* **Testo di partenza**
- - -
Malattie cardiache: per le donne meno ricoveri in ospedale, ma più morti
Negli ultimi quaranta anni la mortalità totale si è più che dimezzata e il contributo dalle malattie cardiovascolari è stato quello che più ha influito sul trend in discesa. Il 40% di questa riduzione è attribuibile ai trattamenti farmacologici e ben il 55% è dovuta al miglioramento del controllo dei fattori di rischio.
A dirlo è Domenico Gabrielli, presidente della Fondazione per il tuo cuore dei cardiologi ospedalieri ((Anmco) e direttore della Cardiologia dell’Ospedale S. Camillo di Roma, in vista della Giornata mondiale del cuore del 29 settembre.
La prevenzione, come ricorda Gabrielli, è l’arma più efficace per contrastare l’insorgenza e la progressione delle malattie cardiovascolari «che colpiscono indistintamente uomini e donne».
La percezione che le donne rappresentino una popolazione a basso rischio per le patologie cardiovascolare, infatti, deve essere «riconsiderata – avverte lo specialista - ed è bene sfatare l’erronea convinzione che queste malattie siano tipiche del sesso maschile, poiché a fronte di un tasso di ospedalizzazione in Italia quasi doppio negli uomini rispetto alle donne per patologie acute cardiovascolari, la mortalità in Europa, sia in termini assoluti che percentuali è maggiore nelle donne rispetto agli uomini. Le donne muoiono ogni anno più per malattie cardiovascolari che di cancro al seno o all’utero – sottolinea Gabrielli - ma nonostante questi dati preoccupanti le malattie cardiovascolari nel sesso femminile rimangono poco riconosciute e in molti casi poco comprese non avendo ancora ottenuto la stessa consapevolezza pubblica della malattia cardiovascolare maschile».
- - -
* **Consegna A**
Estrai dall'articolo sulle malattie cardiache il tratto che va da "Malattie cardiache: per" fino a "del 29 settembre.".
* **Consegna B**
Secondo l'articolo sulle malattie cardiache, quale parte della riduzione della mortalità si deve al miglior controllo dei fattori di rischio?
* **Consegna C**
Prosegui l'articolo sulle malattie cardiache dal punto in cui si ferma.
- - -
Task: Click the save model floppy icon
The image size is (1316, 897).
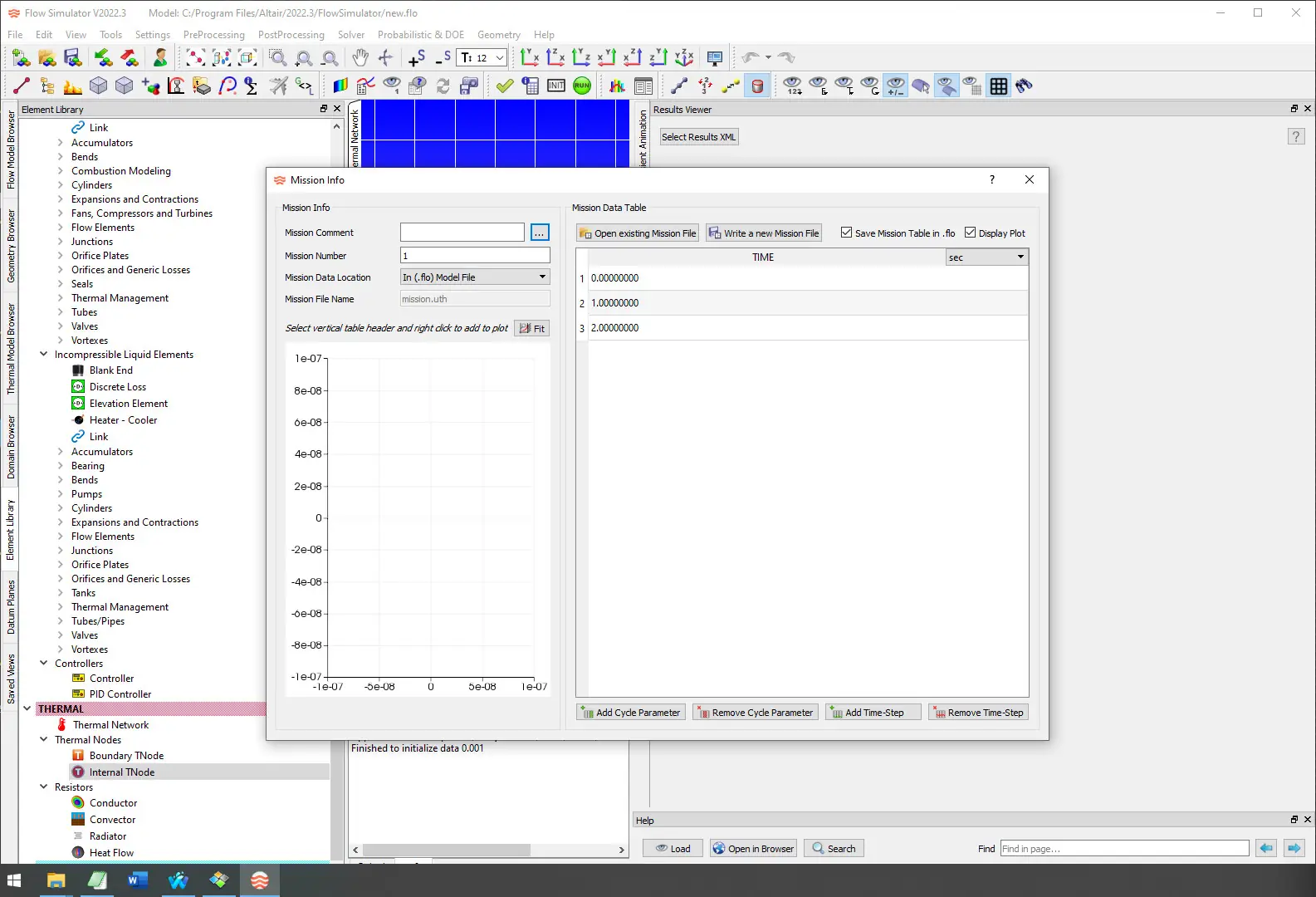Action: pos(72,57)
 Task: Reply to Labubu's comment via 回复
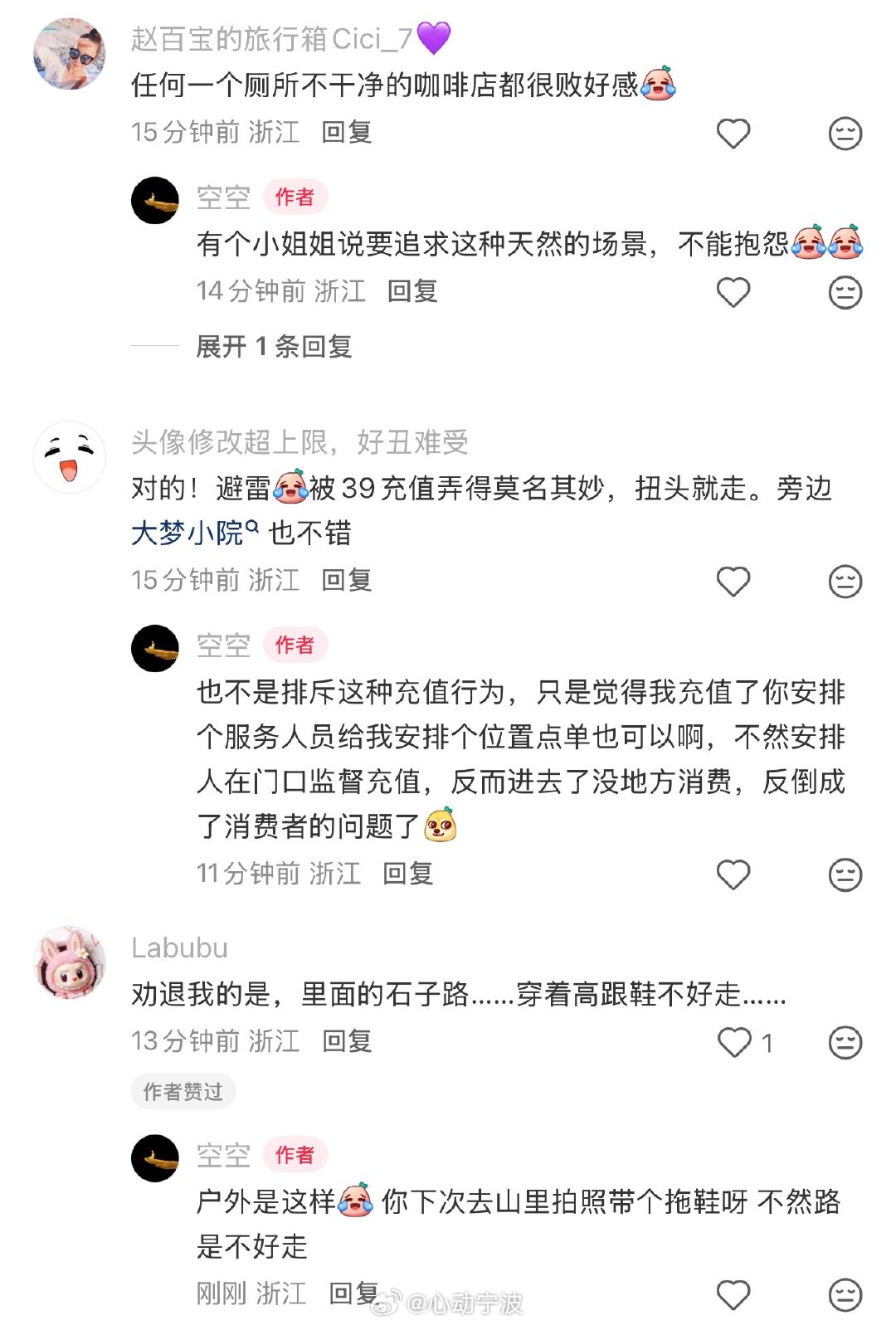[x=347, y=1041]
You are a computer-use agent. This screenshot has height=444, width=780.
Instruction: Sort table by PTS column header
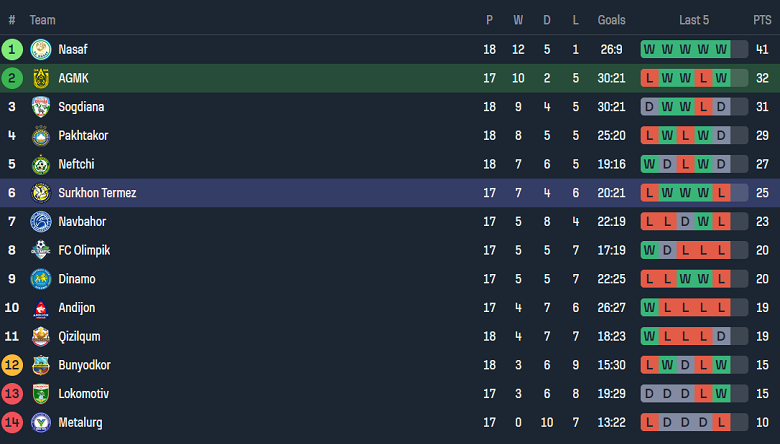tap(762, 20)
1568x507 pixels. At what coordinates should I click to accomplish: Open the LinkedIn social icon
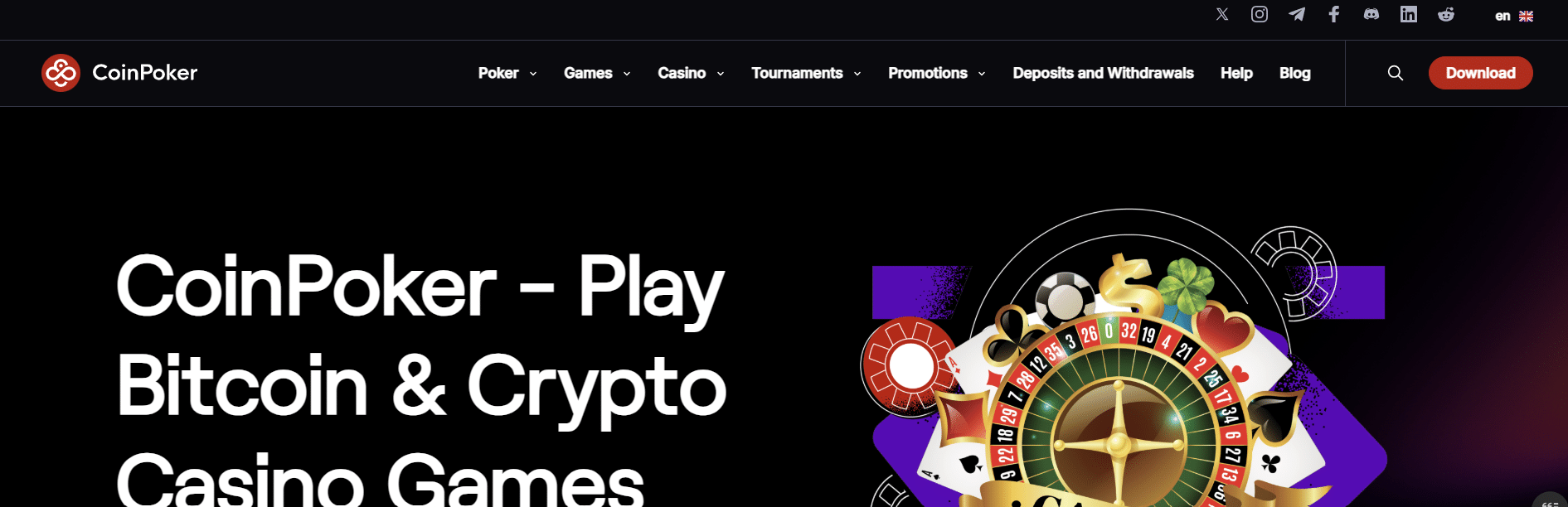[1409, 14]
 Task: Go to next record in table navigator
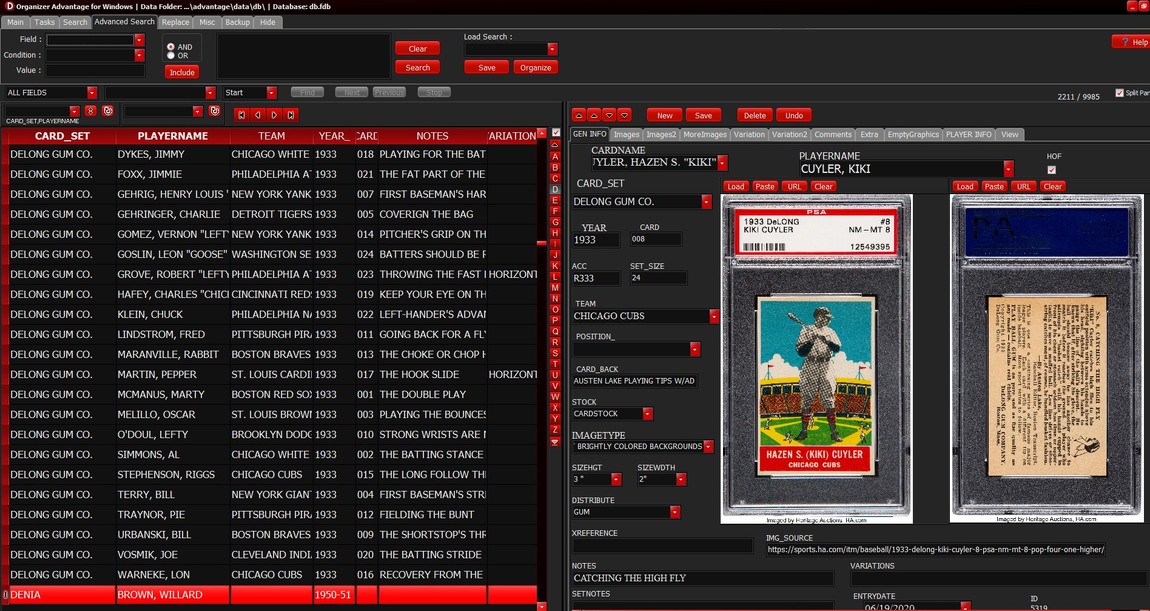click(x=274, y=115)
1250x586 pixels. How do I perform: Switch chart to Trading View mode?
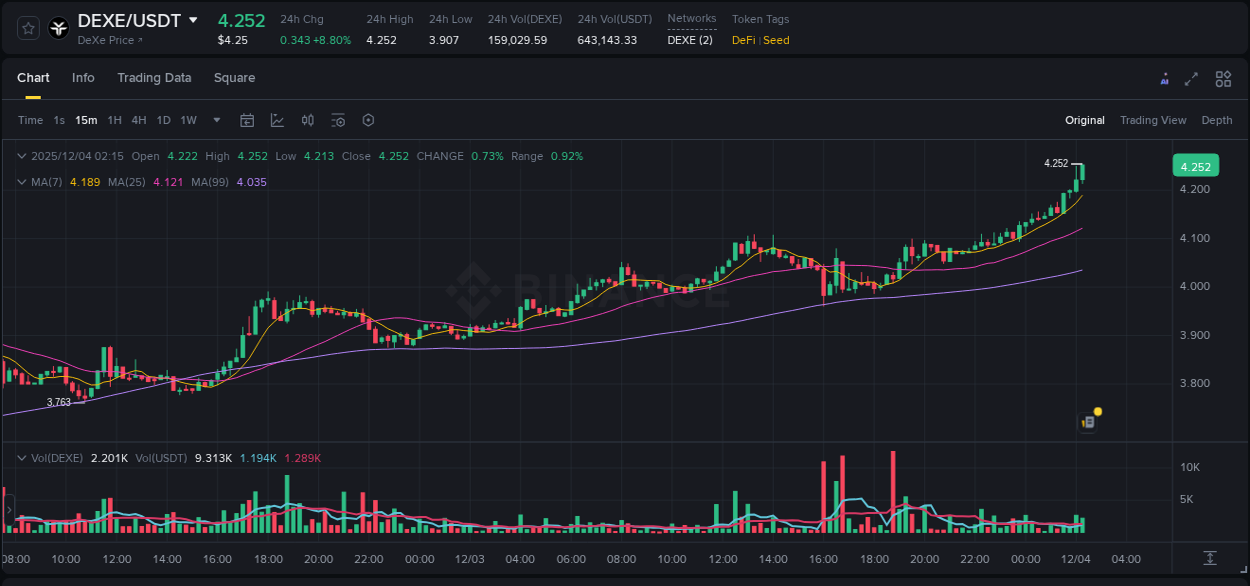(x=1153, y=120)
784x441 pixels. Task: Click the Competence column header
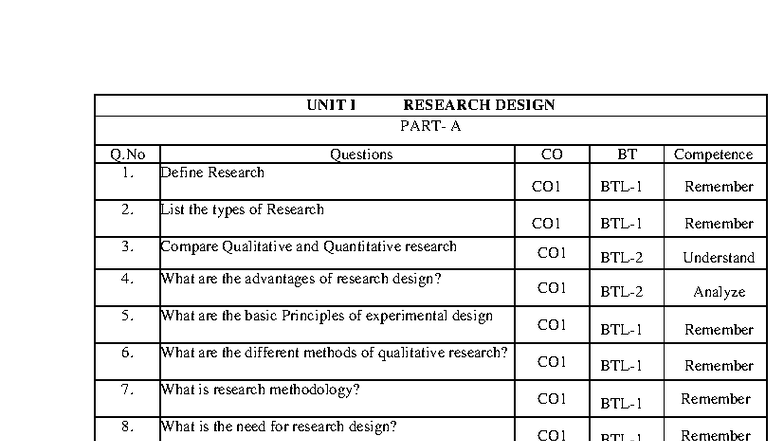[x=714, y=154]
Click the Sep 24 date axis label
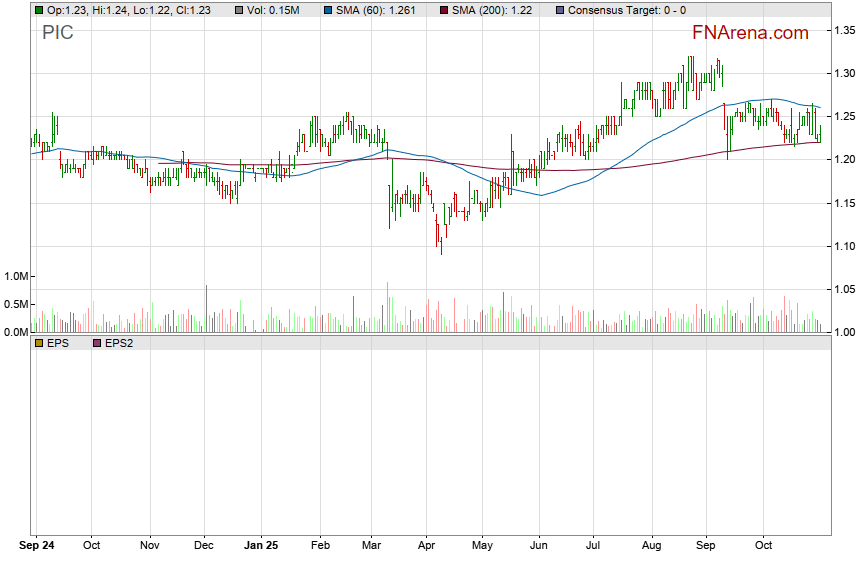859x566 pixels. (37, 547)
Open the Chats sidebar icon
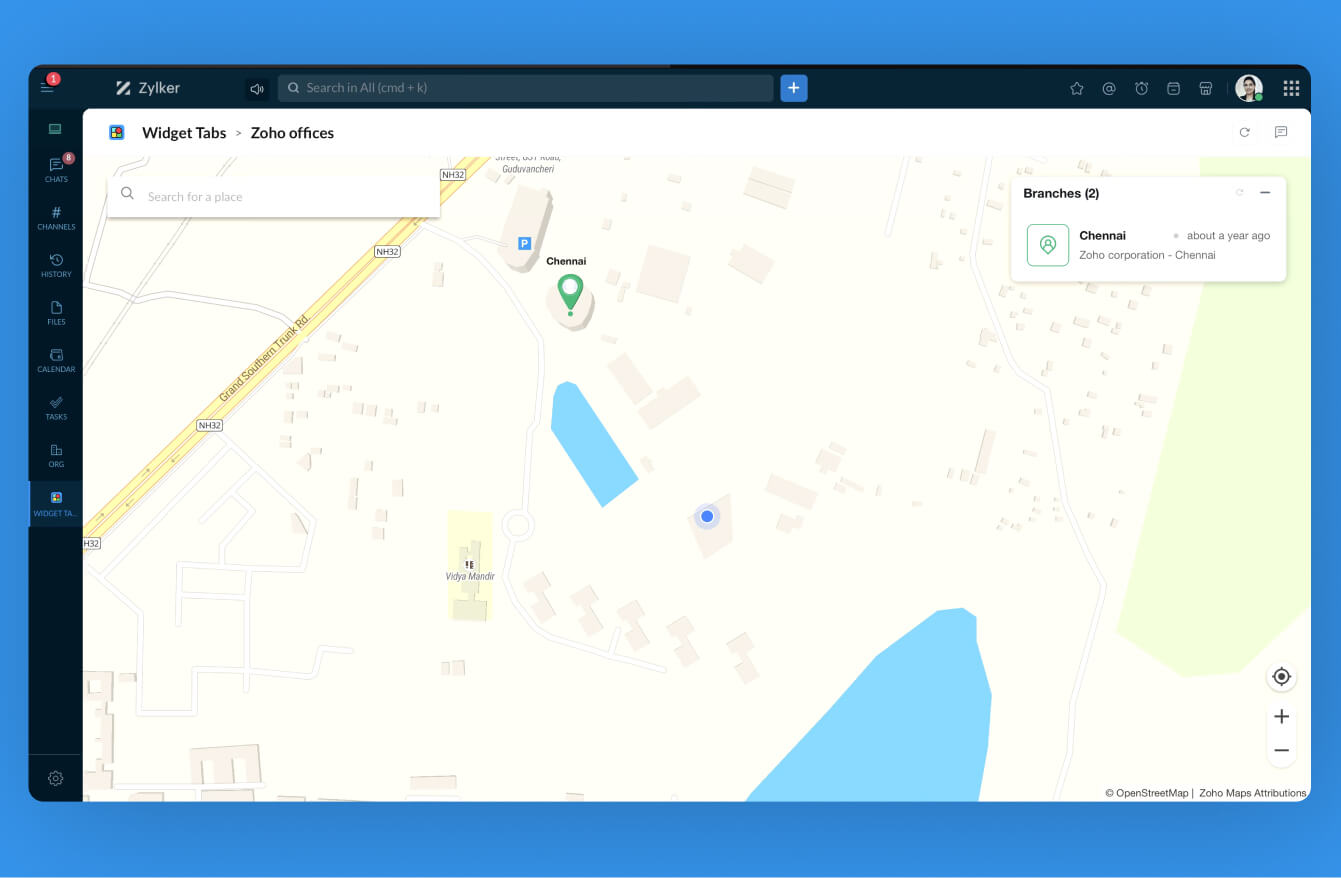The width and height of the screenshot is (1341, 878). (x=56, y=170)
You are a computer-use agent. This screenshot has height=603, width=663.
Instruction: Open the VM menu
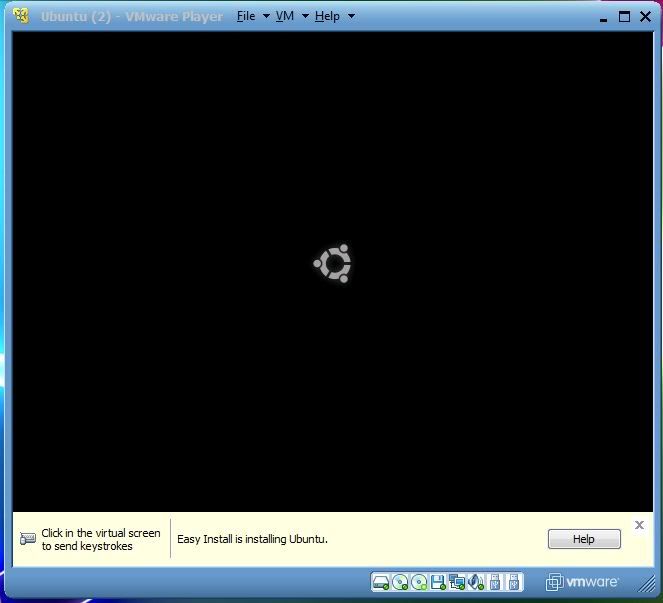285,16
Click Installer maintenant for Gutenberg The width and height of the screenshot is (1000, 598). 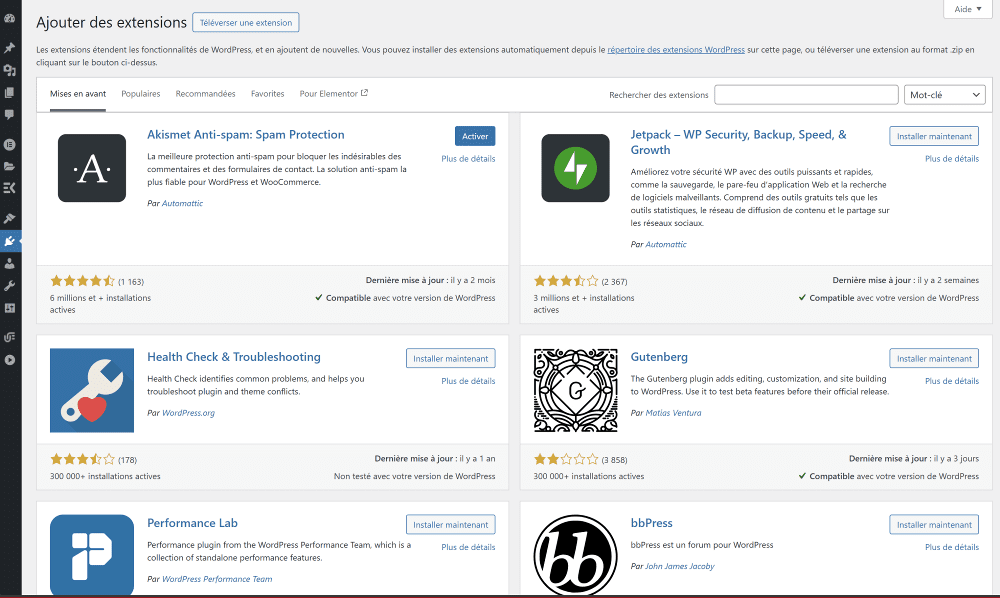click(x=934, y=358)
- - -
* **Risposta scritta A**
Malattie cardiache: per le donne meno ricoveri in ospedale, ma più morti
Negli ultimi quaranta anni la mortalità totale si è più che dimezzata e il contributo dalle malattie cardiovascolari è stato quello che più ha influito sul trend in discesa. Il 40% di questa riduzione è attribuibile ai trattamenti farmacologici e ben il 55% è dovuta al miglioramento del controllo dei fattori di rischio.
A dirlo è Domenico Gabrielli, presidente della Fondazione per il tuo cuore dei cardiologi ospedalieri ((Anmco) e direttore della Cardiologia dell’Ospedale S. Camillo di Roma, in vista della Giornata mondiale del cuore del 29 settembre.

* **Risposta scritta B**
Il 55%.

* **Risposta scritta C**
Anche se nelle donne l'esordio clinico della malattia cardiaca ischemica si presenta generalmente con un ritardo di oltre dieci anni rispetto agli uomini grazie alla protezione degli ormoni femminili fino alla menopausa, gli eventi cui vanno incontro sono invece più gravi in tutte le fasce d’età e la mortalità per eventi coronarici è superiore nelle donne rispetto agli uomini. «Dunque anche per le giovani donne, che presentano meno probabilità di ammalarsi, vi è una maggiore mortalità e complicanze in caso di insorgenza di patologia ischemica» avverte Gabrielli.
«Il ruolo del “genere” è ormai dunque ampiamente riconosciuto – conclude il presidente della Fondazione per il tuo cuore -e la conoscenza delle manifestazioni specifiche di malattia cardiovascolare può a mio avviso contribuire a diminuire le disparità di assistenza sanitaria per le donne e migliorare la salute globale».